Two other complaints, one in March 1997 and one in February 1998, involved allegations of physical abuse, Olguin said. She said the children told the caseworker they had not been physically abused by their mother.
"It was a woman fooling a lot of people, doing a good job of it, and kids terrified to tell anyone," Olguin said Wednesday.
Bates said she wasn't fooled. She said the mother sent the children to her club nearly every day for eight-hour stays with only a single peanut-butter-and-jelly sandwich for each.
"We fed them," Bates said. "We gave them clothes, shoes, food. We took them out for birthdays."
Overseas calls
Bates said that a few months before they were taken to Africa, they called the club, pleading with her to help them stay in Houston. While in Africa, she said, the children called "every time we looked up."
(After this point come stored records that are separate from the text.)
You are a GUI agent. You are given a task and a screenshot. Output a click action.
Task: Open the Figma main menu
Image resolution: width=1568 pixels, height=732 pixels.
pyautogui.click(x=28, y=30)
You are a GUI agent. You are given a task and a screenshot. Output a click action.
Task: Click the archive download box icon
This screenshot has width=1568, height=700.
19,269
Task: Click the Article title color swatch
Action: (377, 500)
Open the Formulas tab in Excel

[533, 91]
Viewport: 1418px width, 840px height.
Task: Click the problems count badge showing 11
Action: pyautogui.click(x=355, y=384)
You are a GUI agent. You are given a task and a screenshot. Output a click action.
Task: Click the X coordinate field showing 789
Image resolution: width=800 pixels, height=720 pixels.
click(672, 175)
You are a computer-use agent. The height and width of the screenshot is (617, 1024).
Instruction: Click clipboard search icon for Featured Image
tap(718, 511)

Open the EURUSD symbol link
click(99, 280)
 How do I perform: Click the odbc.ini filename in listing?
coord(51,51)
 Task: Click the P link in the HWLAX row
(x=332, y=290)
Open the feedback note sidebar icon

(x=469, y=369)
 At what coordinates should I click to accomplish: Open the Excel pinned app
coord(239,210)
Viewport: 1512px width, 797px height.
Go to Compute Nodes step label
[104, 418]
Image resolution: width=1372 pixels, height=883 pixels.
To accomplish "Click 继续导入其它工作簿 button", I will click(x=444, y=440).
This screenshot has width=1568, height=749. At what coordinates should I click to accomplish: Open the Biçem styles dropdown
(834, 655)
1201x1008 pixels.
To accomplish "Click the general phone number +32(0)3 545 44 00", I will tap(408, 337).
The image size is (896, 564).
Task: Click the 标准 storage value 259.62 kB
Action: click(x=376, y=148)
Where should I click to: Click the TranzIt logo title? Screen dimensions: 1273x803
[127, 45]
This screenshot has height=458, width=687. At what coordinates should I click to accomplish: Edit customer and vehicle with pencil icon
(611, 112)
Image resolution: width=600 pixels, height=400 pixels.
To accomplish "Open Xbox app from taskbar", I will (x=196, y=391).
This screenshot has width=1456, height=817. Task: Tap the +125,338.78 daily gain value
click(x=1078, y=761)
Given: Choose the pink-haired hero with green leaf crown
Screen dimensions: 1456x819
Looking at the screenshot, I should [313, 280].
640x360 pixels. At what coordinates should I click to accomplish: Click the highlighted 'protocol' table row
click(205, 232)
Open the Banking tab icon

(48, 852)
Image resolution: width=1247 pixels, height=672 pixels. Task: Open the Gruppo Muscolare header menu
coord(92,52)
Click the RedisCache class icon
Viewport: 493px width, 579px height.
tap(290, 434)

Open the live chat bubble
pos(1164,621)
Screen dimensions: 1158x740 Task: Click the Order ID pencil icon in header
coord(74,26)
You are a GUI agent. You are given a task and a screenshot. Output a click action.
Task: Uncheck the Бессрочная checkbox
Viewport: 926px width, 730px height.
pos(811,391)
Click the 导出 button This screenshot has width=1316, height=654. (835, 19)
She said they pleaded with her and her staff: "Please can you help us? We don't have any clothes. Could you send us money? We don't have any food. We're hungry."
The club's staff last spoke with the children about two months ago, Bates said.
Warren Beemer, a youth pastor with the Cornerstone Church in San Antonio, interviewed the children as he passed through the orphanage Aug. 4 during a relief mission to the area. He alerted his church to their predicament.
Happy returns
The church contacted U.S. Sen. John Cornyn, R-Texas, and House Majority Leader Tom DeLay, R-Sugar Land, who helped ensure that the children were returned to Houston. They landed at Bush Intercontinental Airport on Aug. 13. The children are living in two foster homes.
Joseph Bennett, a Navy Junior ROTC instructor at Sterling High School where the eldest girl was a freshman in the 2002-2003 academic year, remembered her as an eager, friendly and helpful student interested in anything nautical.
Despite her enthusiasm, she could not stay after class for extracurricular activities, he said, because she had to go home to take care of her younger brothers and sisters.
"I feel better that she's back," Bennett said. "I hope that soon she's been restored to good health."
Chronicle reporter Tara Dooley contributed to this story.